Jasper - I don't use the "f" word to describe gay people.

So what - I don't either but it's a word I hear fairly frequently in my part of the world and is how a bigot commonly refers to homosexuals, which is why I used that term.

And if my son got fired from his job after 12 years for any reason, I would be upset. He can get fired because his boss doesn't like his girlfriend. Or his boyfriend. Or his beard, or his blue eyes, or his large rear end.

OK, so you're not going to address the point. Obviously the work environment I described isn't mythical. It's reality in many areas and an obvious reason why tolerant places like California attract gays from the intolerant 'heartland.' Being gay and out is still committing career suicide in many places. Much of that won't change until attitudes change, but I see no reason for the law to allow for terminations based on race, religion, national origin OR sexual orientation. Maybe you do. If so I disagree.

But let's put it this way. DADT was an institutionalized version of that. If a person was found to be gay, it was grounds for immediate discharge from the armed forces, even for a person with a spotless record, 19 years towards a 20 year retirement.

1) Do you support DADT?
2) Do you support private businesses having a DADT policy?
 
Actually....no. The Mormon illegal activity is prop 8 is widely documented. They should have lost their tax exempt status over their activities....
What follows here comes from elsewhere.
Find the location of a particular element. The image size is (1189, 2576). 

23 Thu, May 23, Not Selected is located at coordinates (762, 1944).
Why? The Mormons were free to oppose SSM (religous teaching) and retain their tax exemption. I think you are confusing your personal opposition to the Mormon's activities with the conclusion that they must have violated the law.
 
If my kid was gay, I'd love him to death. I have 3 sons and any one of them can be gay for all I know. If my sons were kicked out of a restaurant because the owner didn't want to serve them for any reason, that would bother me. People can kick anyone out of a restaurant. They just can't kick them out and say "I did this because you're (insert protected class here)".

I don't care who is gay and who is straight. I don't care if you want one wife, one same sex partner, or 15 wives. As long as people are of age, they should be able to marry or love who they chose, just as I did, and just as you have. People's preferences of love partners are, IMO, none of my business and none of anyone else's business.
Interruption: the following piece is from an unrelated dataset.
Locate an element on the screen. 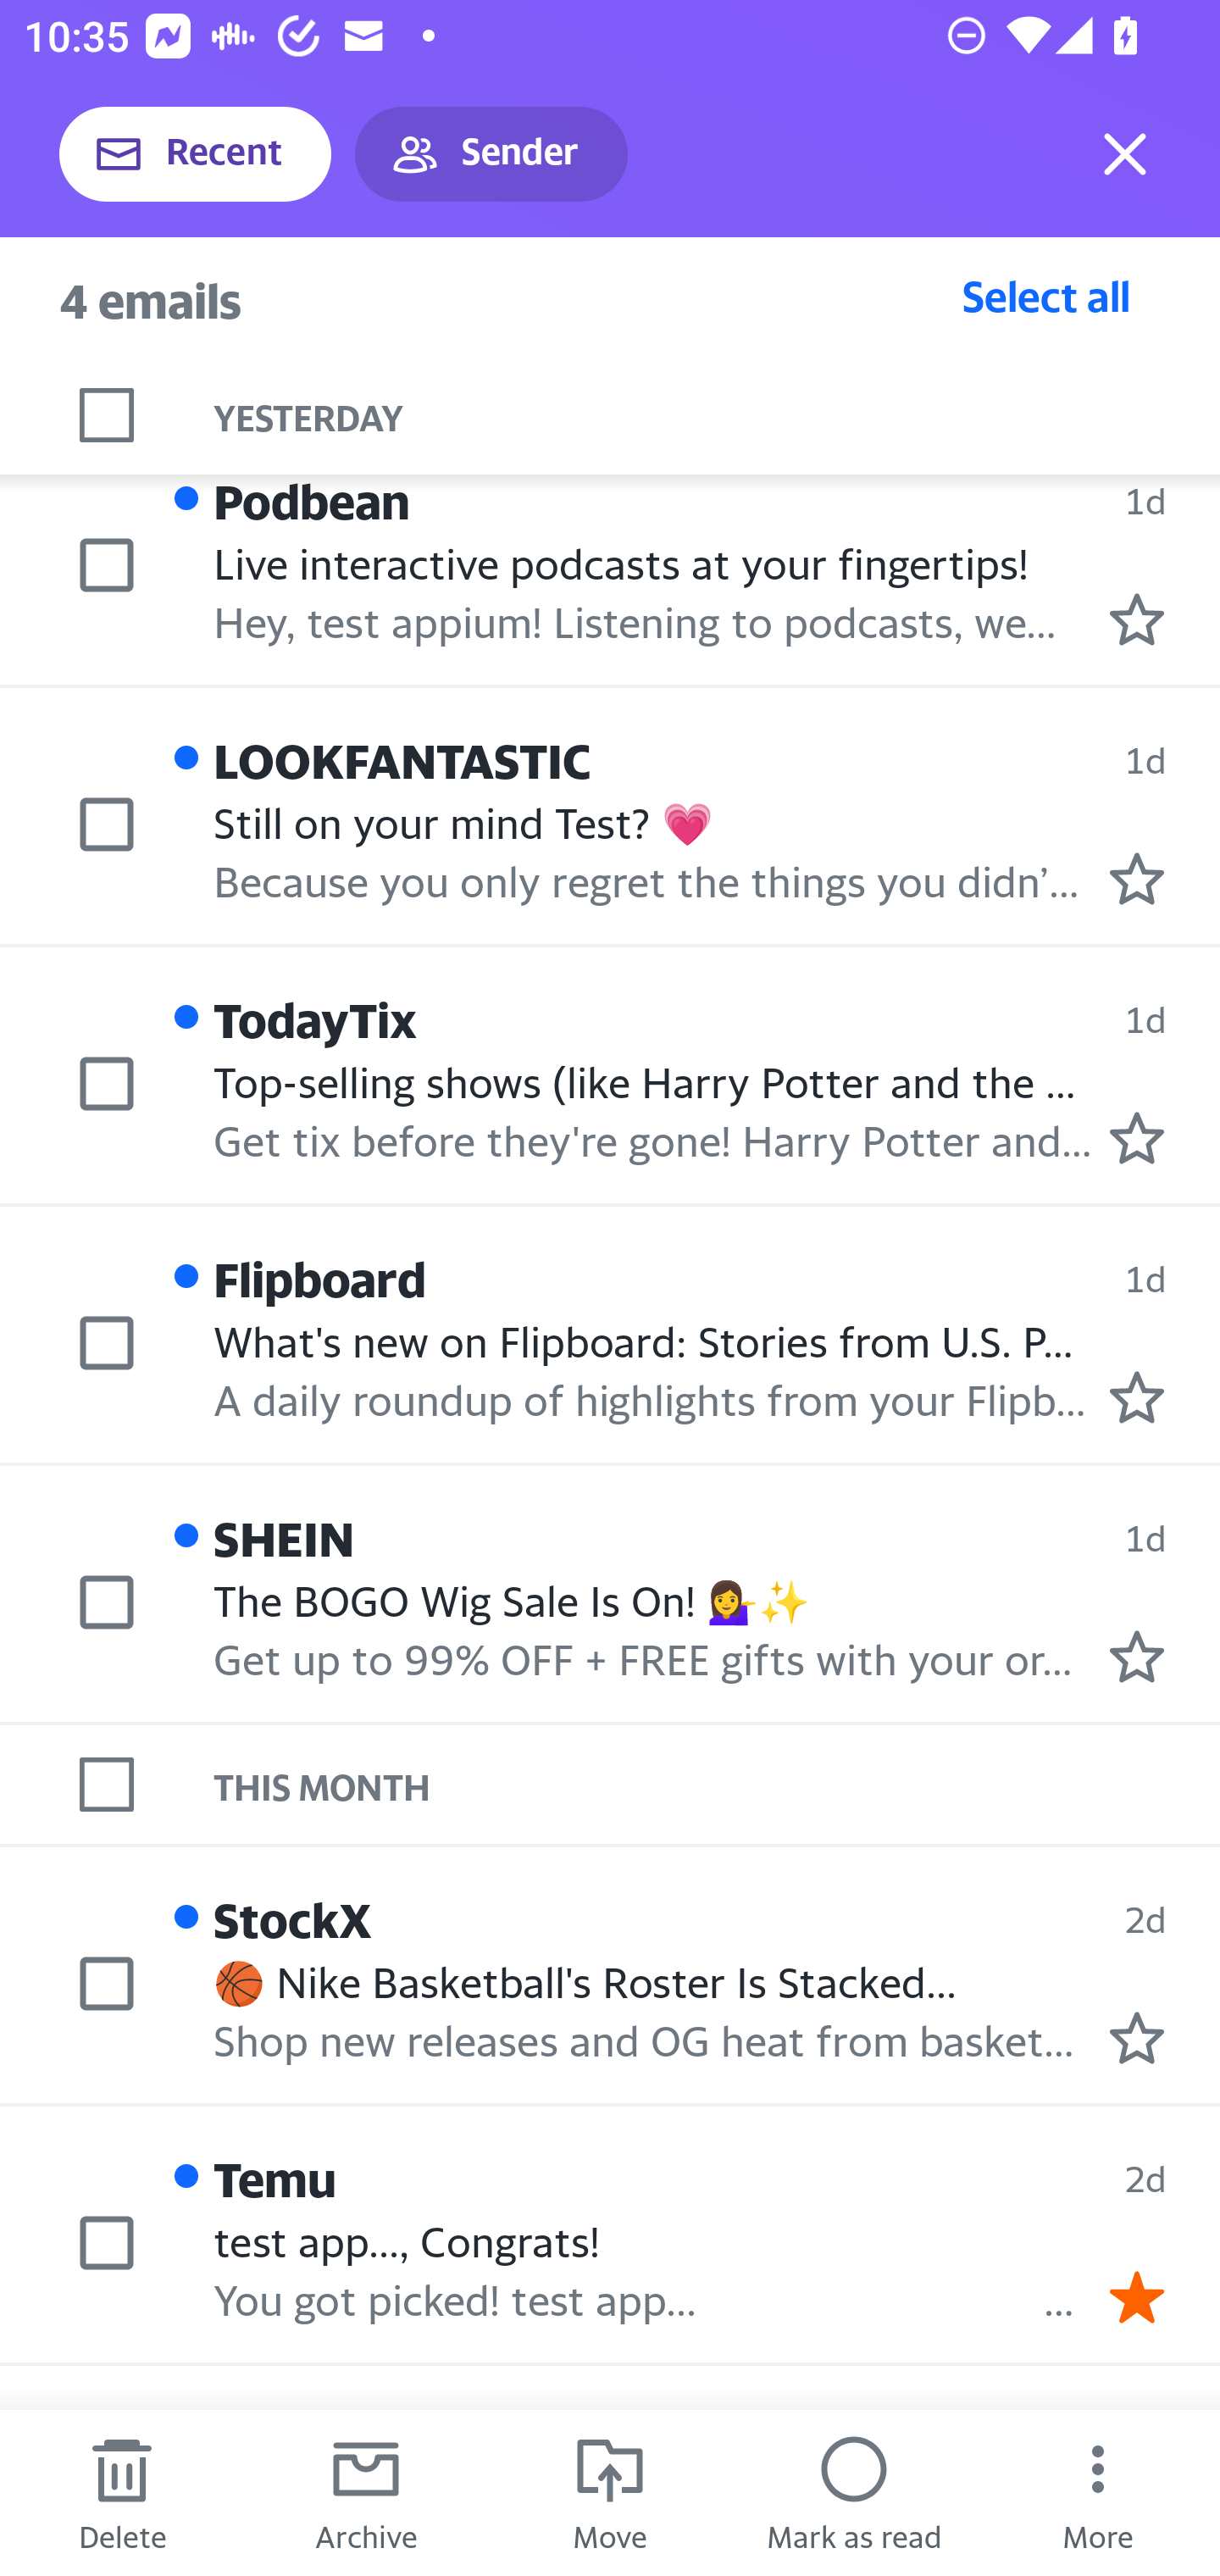 The height and width of the screenshot is (2576, 1220). Mark as starred. is located at coordinates (1137, 2039).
I'm a slippery slope girl. The law is on a slippery slope here. I've already used some examples. Because people don't want to debate without name calling, people assume I'm being anti-gay.

the only slippery slope here is trying to make exemptions based on beliefs and fellings
 
Why? The Mormons were free to oppose SSM (religous teaching) and retain their tax exemption. I think you are confusing your personal opposition to the Mormon's activities with the conclusion that they must have violated the law.

They (and by they I mean groups like NOM) violated some of the campaign finance laws regarding reporting of political donations, IIRC.